Afterwards, suspicious individuals began paying increasingly frequent visits to
the head of the society, Roman Krutsyk, always leading the lengthy discussions
around to the mysterious archive. These people purported to be visitors from various countries–either representatives of the Ukrainian diaspora or former members
of the OUN or the UPA. Some even whispered confidentially that they were members of the Central Leadership of the OUN, and demanded that the archive be hand.
ed over to them. But fully aware of the Soviet secret services’ cunning and capacity
for instigating provocations, the leaders of the Memorial Society did not reveal any
information about the archive to these suspicious visitors.
For more than a year the archive was kept in the basement of a farmer living in
a Western Ukrainian village. After the proclamation of Ukraine’s independence
a small portion of the archive was legally registered in the funds of the Museum of
Liberation Struggles of the Sub–Carpathian Land. The rest of the documents are
being studied, and in time they will reveal to the world many secrets about the crimes
of the Communist system and the truth of the heroic struggle of the Ukrainian insurgents. Copies of several documents from this archive are represented in the panels.
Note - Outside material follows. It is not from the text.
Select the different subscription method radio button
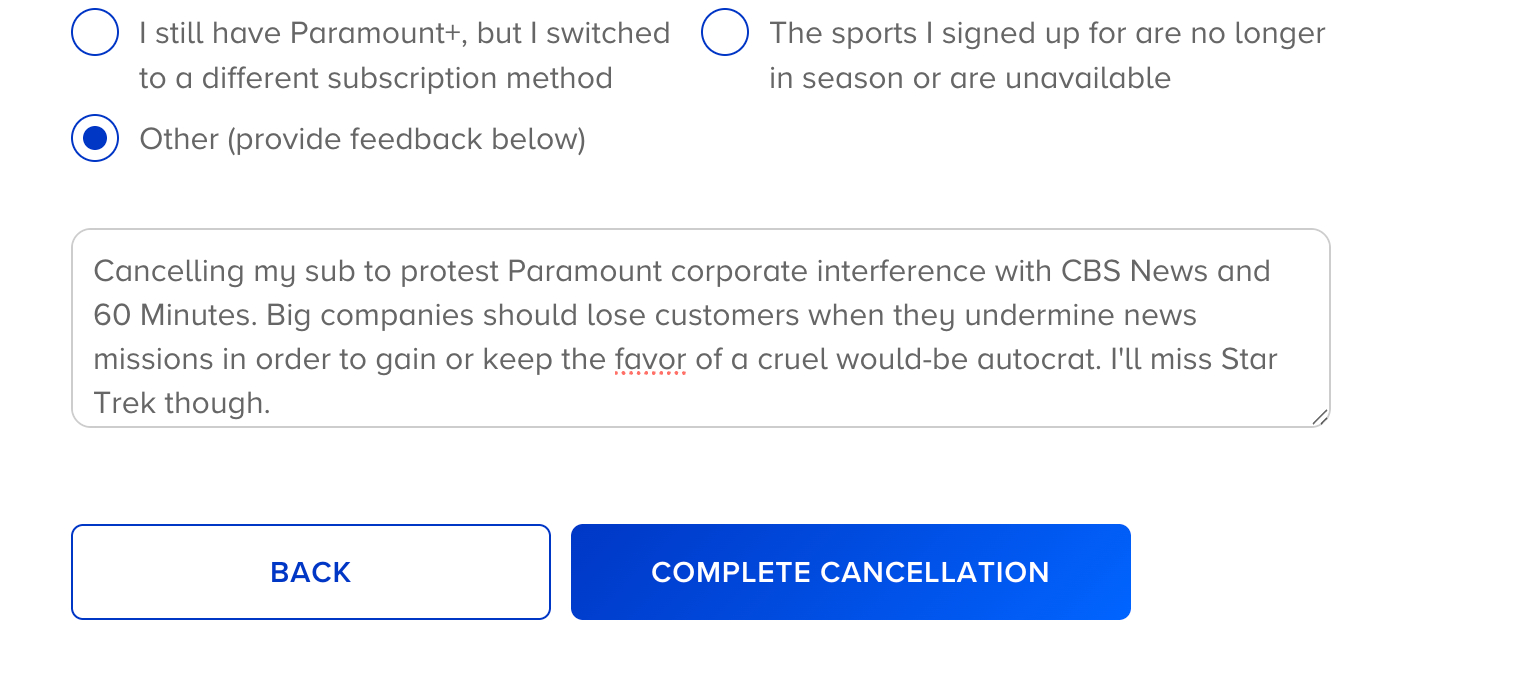 tap(95, 33)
The lower left part of panel 37 displays a photograph of one of the labour
camps in the Kolyma region. From the very beginning of the Bolshevik occupation
numerous deportation actions took place in both the eastern and western parts of Ukraine, the victims of which were not only individual families but also entire villages and counties. But the largest forcible resettlements (deportations) were carried out in compliance with the 30 March 1944 Resolution of the State Committee
of Defense of the USSR. Displayed in the panel is a report by Major–General Fadeev,
the commander of the KGB Interior Ministry troops of the Ukrainian district, concerning the progress of deportation operations against “bandits’ families.” The
report, which was addressed to the secretary of the Central Committee of the
Communist Party of Ukraine L. H. Melnykov, is dated 1950, Lviv oblast.